Cara Kansala and Pam Dorey moved to the Conception Bay North community 10 years ago, Dorey returning to her home province after a 25-year absence, Kansala from her native Ontario.

“I’d been an artist in Ontario and we’d taken a break and moved to the Czech Republic and taught English for three years,” Kansala says. “Pam had been working for CN Rail.”

Kansala fell in love with Newfoundland on a prior visit and when they were done teaching abroad, they decided to make Upper Island Cove home.

Kansala has always loved goats and one of her first jobs was to paint a life-sized goat on a door adjacent to the gallery.

“When we were trying to think up a good name for the gallery, Cara figured it should be something goaty, as there were certain to be goats in the (nearer than I realized) future,” Dorey says.

She was right. Rose (aka Grumpy Goat) and Sophia have settled into Rose Cottage just across the way.

The Pygmy goats get along well with the cats, eight or 10 of which can usually be found lolling around in the backyard.

“Most of them are stray cats or ferals who were here when we moved here,” Dorey explains. “So we live-trapped them, had them spayed and neutered and then just let them go again and we feed them and make sure they’re healthy.

The works

Grumpy Goat’s whimsical three-dimensional creations are designed and painted by Kansala, then carved by Dorey, who admits it can be a struggle.

When Kansala gets an idea she often envisions the piece completed.

“But then I have to explain it to Pam. So it’s fascinating how well everything works out. In most collaborations people have different ideas, but sometimes Pam will do something by accident, or get a different side and it will change it for the good.”

Sometimes it takes a nudge from Kansala to get Dorey going, particularly when it comes to their mummer series.

“I’ll hold this block of wood, and I’m just holding it, looking at it and I just don’t know how I’m gonna get a person out of this. But Cara will sketch it and say: well, just take off this layer of wood around here. Once I start to see a shape, I’m like, okay, now I know what to do. But every time — and we’ve done 13 — I’m still looking at a block of wood and I can’t get past the start.

“I’m sure my technique is far from what would be taught, because I learned it as I went along and taught myself. So how I do it, probably isn’t traditional.”

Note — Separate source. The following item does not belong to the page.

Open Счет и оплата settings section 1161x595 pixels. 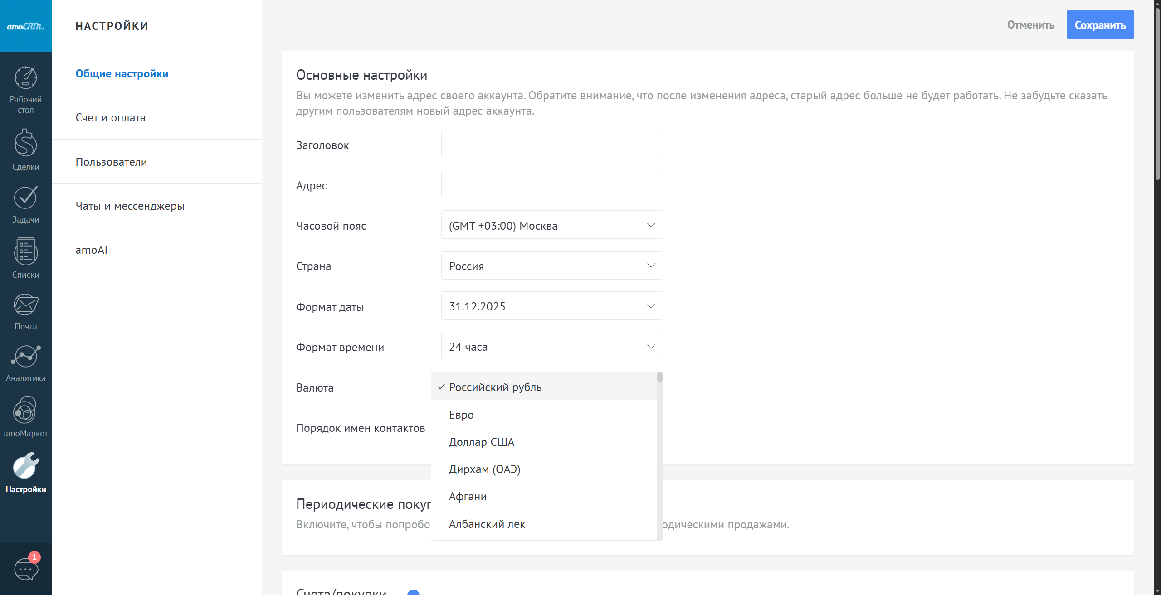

Many of their pieces are carved out of amusing stories from Dorey’s family (“Nanny and Poppy”), some with written anecdotes attached.

“And we get a lot of ideas from around here, things we see around town. It’s proven to be a phenomenal source of inspiration for both of us,” Dorey says.

When they first moved to Island Cove the plan was wholesale only, no gallery or retail space. But Dorey soon went to work building a gallery onto the tiny house and then a studio further up the hill.

“It’s amazing how much you can learn from Google,” she chuckles.

“So we ended up first having this little space and now it’s just growing, growing,” Kansala adds. “People just started showing up. They saw our work at the Craft Council and heritage shops and asked where we were.”


A log of this summer’s visitors averages about 40 a day, many of them from across Canada and other countries.

Some of the increased interest can be attributed to National Geographic’s Geotourism map.

“It’s an interactive map online and it’s fabulous,” Kansala says. “We have our own page and it shows how to get here and tells you about other things that are in the vicinity.”

Visitors bemoaned the fact there was no café close by, prompting Kansala to offer coffee and cookies from her own kitchen.

“We hated sending them away,” says Dorey, who plans to build a piece onto the front of the house that will serve the purpose.

“So next season hopefully we’ll be The Grumpy Goat Gallery and the Crabby Cat Coffee Shack.”

Kansala and Dorey will hold their fourth solo show at the Heritage Gallery on Water Street, St. John’s, Nov. 10.

Grumpy Goat has won several awards including the 2010 Atlantic Canada Craft Award for Best Product Design and first place in the Canadian Blog Awards 2011 for its imaginative blog (

 “It’s all a great deal of fun and it makes us happy,” Kansala says. “Hope it makes other people happy, too.”